Another aspect to keep in mind as both cases move forward is whether the SEC is taking an inconsistent position in the LBRY and Ripple cases. Ripple Labs claims that the SEC does so regarding the handling of speeches by former corporate finance director William Hinman. Ripple Labs pointed out this fact in opposition to the SEC’s motion for a partial review of the court’s order on the preparation of notes taken by SEC officials from meetings between the SEC and Ripple Labs, and others. .. In particular, Ripple Labs claimed that the SEC previously claimed that in both Ripple and LBRY cases, Mr.
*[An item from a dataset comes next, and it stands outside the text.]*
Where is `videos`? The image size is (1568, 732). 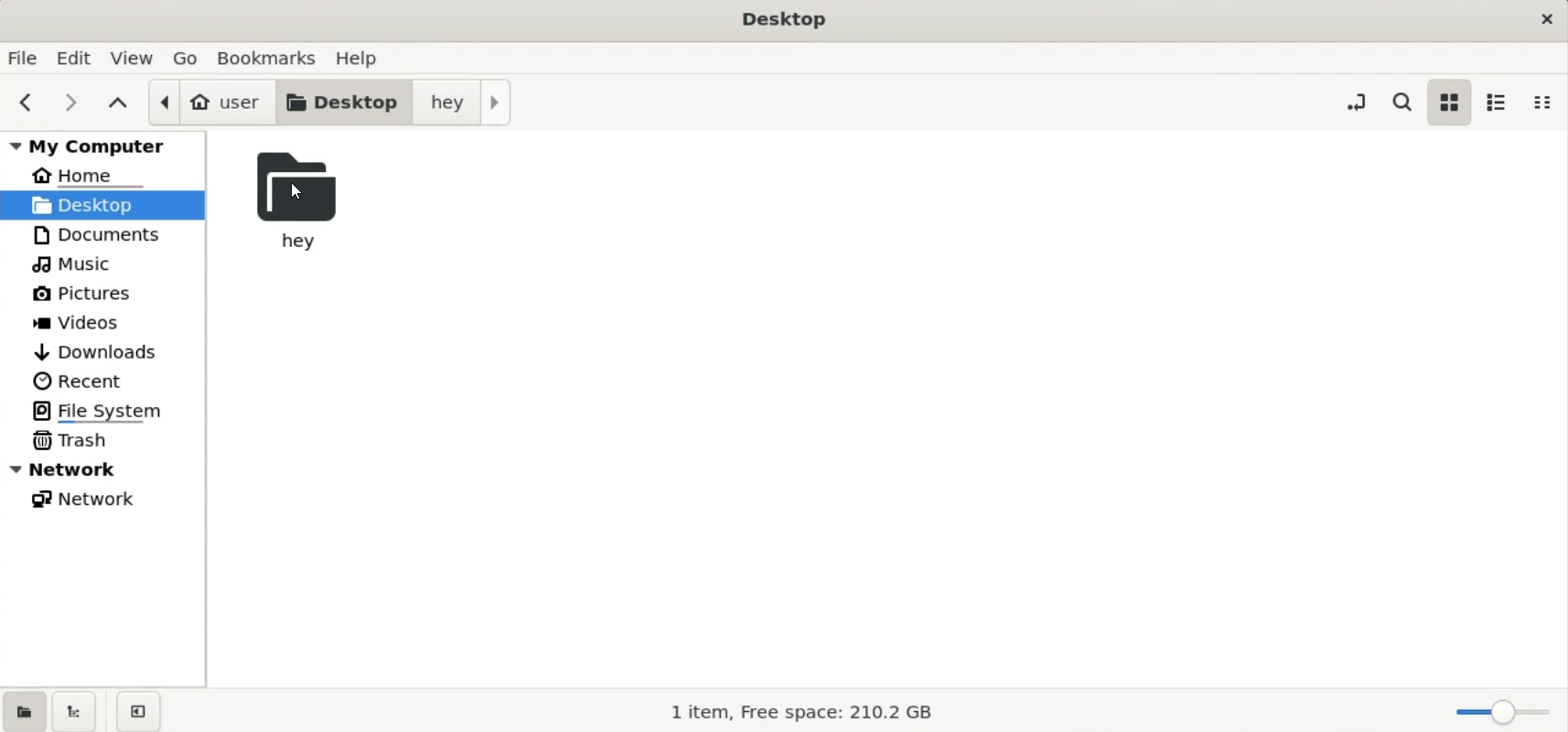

Hinman’s speech merely expressed Mr. Hinman’s “personal view.” Reflected the policy process within the SEC’s corporate finance department, which said it was taking the position of being at its peak. While Ripple Court does not appear to be taking a position on this issue, it further demonstrates the importance of tracking the SEC’s position in both cases. This is because the position of the SEC in some cases, especially its position within each, is inconsistent.